Vladimir Vasilyevich Markovnikov, also Markownikoff (Влади́мир Васи́льевич Марко́вников; – 11 February 1904) was a Russian chemist, best known for having developed the Markovnikov's rule, that describes addition reactions of hydrogen halides and alkenes.

==Early life and education==
Vladimir Markovnikov was born on December 25, 1837, in Chernorechye near Nizhny Novgorod, Russian Empire (now Dzerzhinsk, Nizhny Novgorod Oblast, Russian Federation). Soon after his birth, his father retired and settled in a family estate received as a dowry from his wife's family at marriage, in the village of Ivanovo, Knyagininsky district of the Nizhny Novgorod province, where Markovnikov spent his early childhood.

He joined the cameral department of the law faculty of Kazan Imperial University in 1856. He moved to the natural department of the university, where he attended the lectures of A. M. Butlerov. In 1860, after completing a university course, he was left to prepare for a professorship and was appointed laboratory assistant at a chemical laboratory. In 1864 he defended his master's thesis. In the spring of 1869, he defended his doctoral dissertation.

==Personal life==
Markovnikov married Lyubov Dmitrievna Rychkova. They had two sons, Vladimir, a politician and Nikolai, an architect.

==Career==
After a conflict with that university, Markovnikov was appointed professor at the University of Odessa in 1871 and, two years later, at the University of Moscow, where he stayed the rest of his career. He was elected as a member to the American Philosophical Society in 1901.

===Work===
Markovnikov is best known for Markovnikov's rule, elucidated in 1869 to describe addition reactions of H-X (where 'X' represents a halogen) to alkenes. According to this rule, the nucleophilic X- binds to the carbon (C) atom with fewer hydrogen atoms, while the proton binds to the carbon atom with more hydrogen atoms bonded to it. Thus, hydrogen chloride (HCl) reacts with propene, CH_{3}-CH=CH_{2} to produce 2-chloropropane CH_{3}CHClCH_{3} rather than the isomeric 1-chloropropane CH_{3}CH_{2}CH_{2}Cl. The rule is useful in predicting the molecular structures of products of addition reactions. Why hydrogen bromide exhibited both Markovnikov as well as reversed-order, or anti-Markovnikov, addition, however, was not understood until Morris S. Kharasch offered an explanation in 1933. It is also called The Peroxide effect sometimes.

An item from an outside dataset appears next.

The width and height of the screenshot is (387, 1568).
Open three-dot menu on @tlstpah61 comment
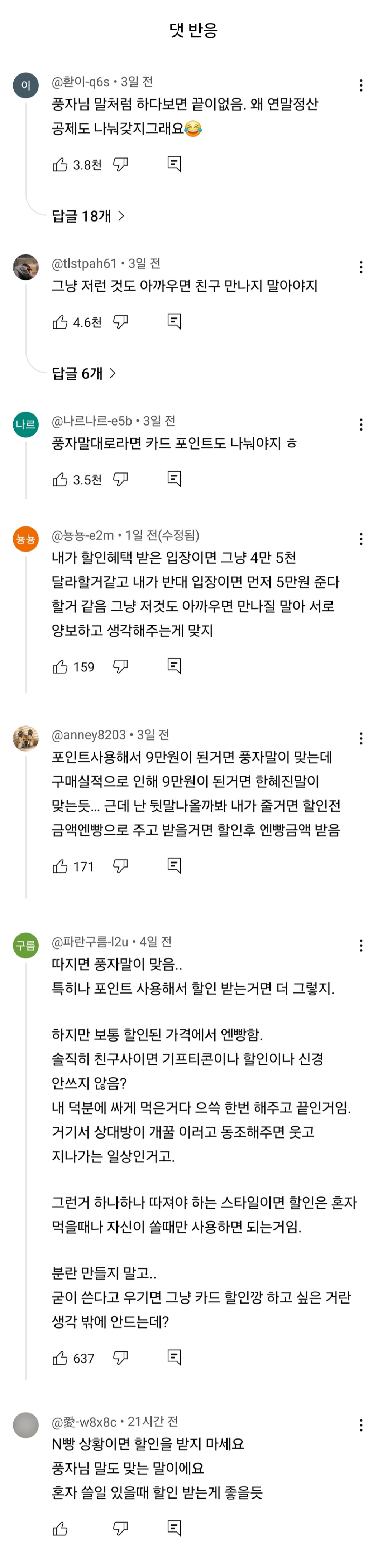362,267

Hughes has discussed the reasons for Markovnikov's lack of recognition during his lifetime. Although he published mostly in Russian which was not understood by most Western European chemists, the 1870 article in which he first stated his rule was written in German. However the rule was included in a 4-page addendum to a 26-page article on isomeric butyric acids, and based on very slight experimental evidence even by the standards of the time. Hughes concludes that the rule was an inspired guess, unjustified by the evidence of the time, but which turned out later to be correct (in most cases). A more recent assessment, based on a reading of Markovnikov's Magistr Khimii and Doktor Khimii dissertations, contradicts this view, and points out that Markovnikov's Rule arises logically from his dissertations.

Markovnikov also contributed to organic chemistry by finding carbon rings with more than six carbon atoms, a ring with four carbon atoms in 1879, and a ring with seven in 1889.

Markovnikov also showed that butyric acid and isobutyric acid have the same chemical formula (C_{4}H_{8}O_{2}) but different structures; i.e., they are isomers.